> Written instruction
Rewrite the passage on working with files in Python below, starting at the words "While a program" and stopping after "drive, or CD-RW.". In your version, put "cheap" in place of "inexpensive".

> Selection
Working with files in Python

Files

Note: Take care of Indentation in codes.

While a program is running, its data is stored in random access memory (RAM). RAM is fast and inexpensive, but it is also volatile, which means that when the program ends, or the computer shuts down, data in RAM disappears. To make data available the next time the computer is turned on and the program is started, it has to be written to a non-volatile storage medium, such a hard drive, usb drive, or CD-RW.

Data on non-volatile storage media is stored in named locations called files. By reading and writing files, programs can save information between program runs.

Working with files is a lot like working with a notebook. To use a notebook, it has to be opened. When done, it has to be closed. While the notebook is open, it can either be read from or written to. In either case, the notebook holder knows where they are. They can read the whole notebook in its natural order or they can skip around.

All of this applies to files as well. To open a file, we specify its name and indicate whether we want to read or write.

Writing our first file

Let’s begin with a simple program that writes three lines of text into a file:

with open(“test.txt”, “w”) as myfile:

myfile.write(“My first file written from Python\n”)

myfile.write(“———————————\n”)

myfile.write(“Hello, world!\n”)

> Collected data
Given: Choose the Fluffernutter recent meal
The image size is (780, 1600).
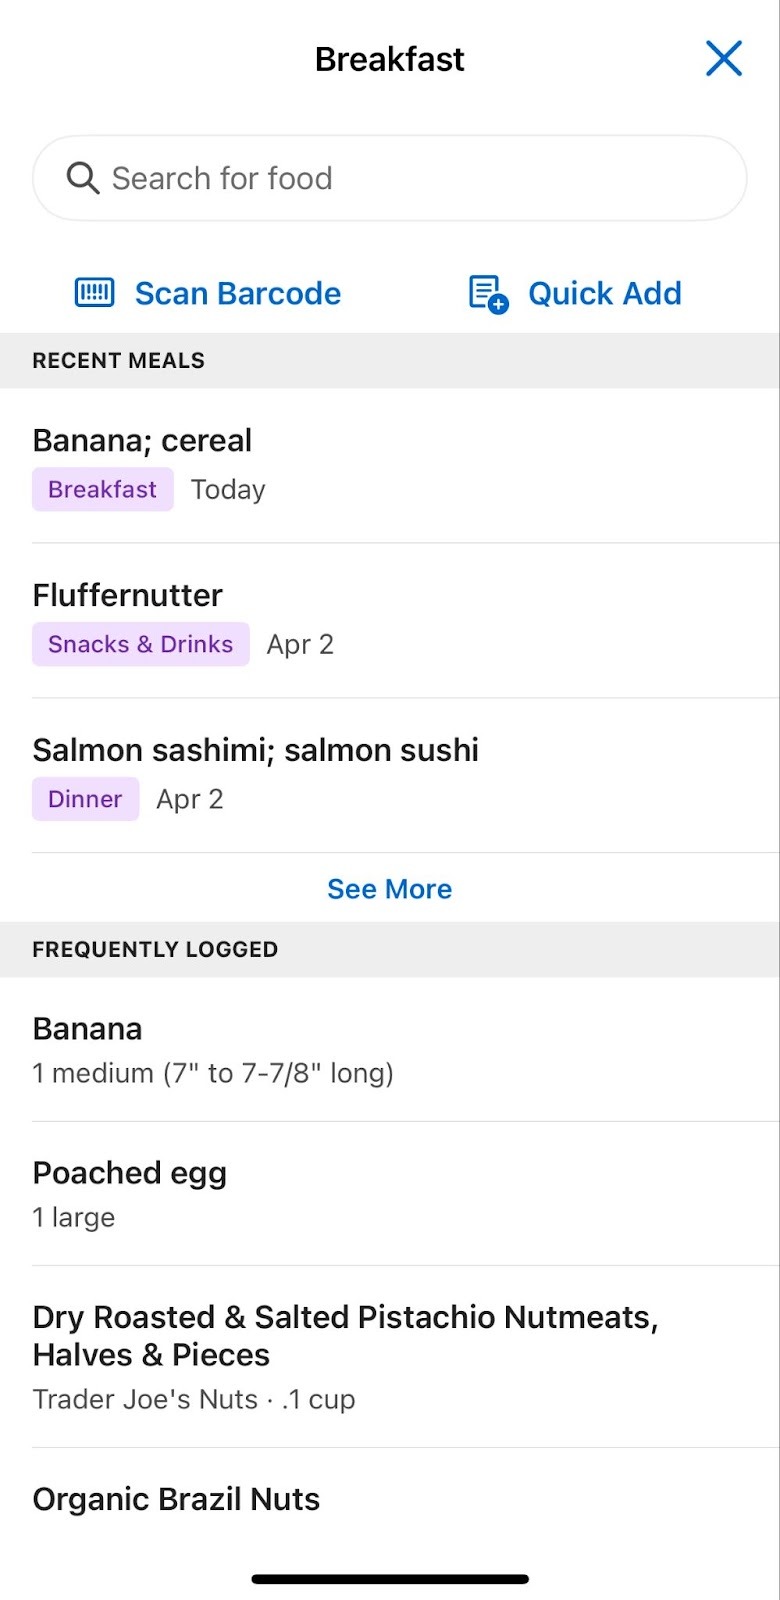Looking at the screenshot, I should (127, 596).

> Answer to this exercise
While a program is running, its data is stored in random access memory (RAM). RAM is fast and cheap, but it is also volatile, which means that when the program ends, or the computer shuts down, data in RAM disappears. To make data available the next time the computer is turned on and the program is started, it has to be written to a non-volatile storage medium, such a hard drive, usb drive, or CD-RW.